▸ INSTRUCTIONS FOR THE TASK
Retype, word for word, every line of the records below starting at the one that contains "Where should I" and ending at the one that contains "Click the back"; include both of those lines and nothing more.

▸ INPUT
•••••
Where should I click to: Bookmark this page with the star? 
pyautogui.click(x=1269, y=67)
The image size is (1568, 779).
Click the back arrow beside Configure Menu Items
•••••
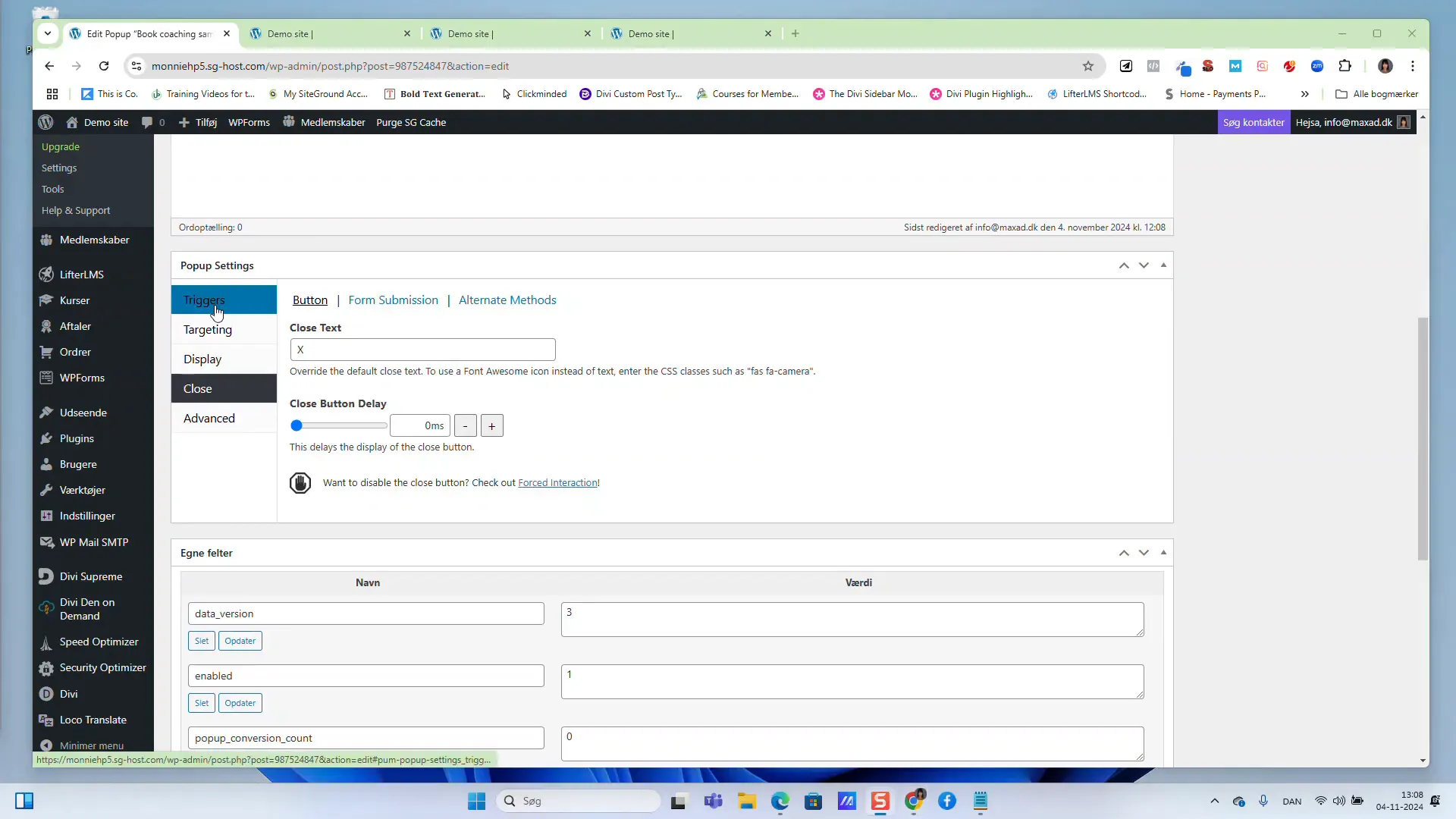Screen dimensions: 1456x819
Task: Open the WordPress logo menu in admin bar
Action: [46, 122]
•••••
▸ EXERCISE RESULT
Where should I click to: Bookmark this page with the star? 
pyautogui.click(x=1269, y=67)
The image size is (1568, 779).
Click the back arrow beside Configure Menu Items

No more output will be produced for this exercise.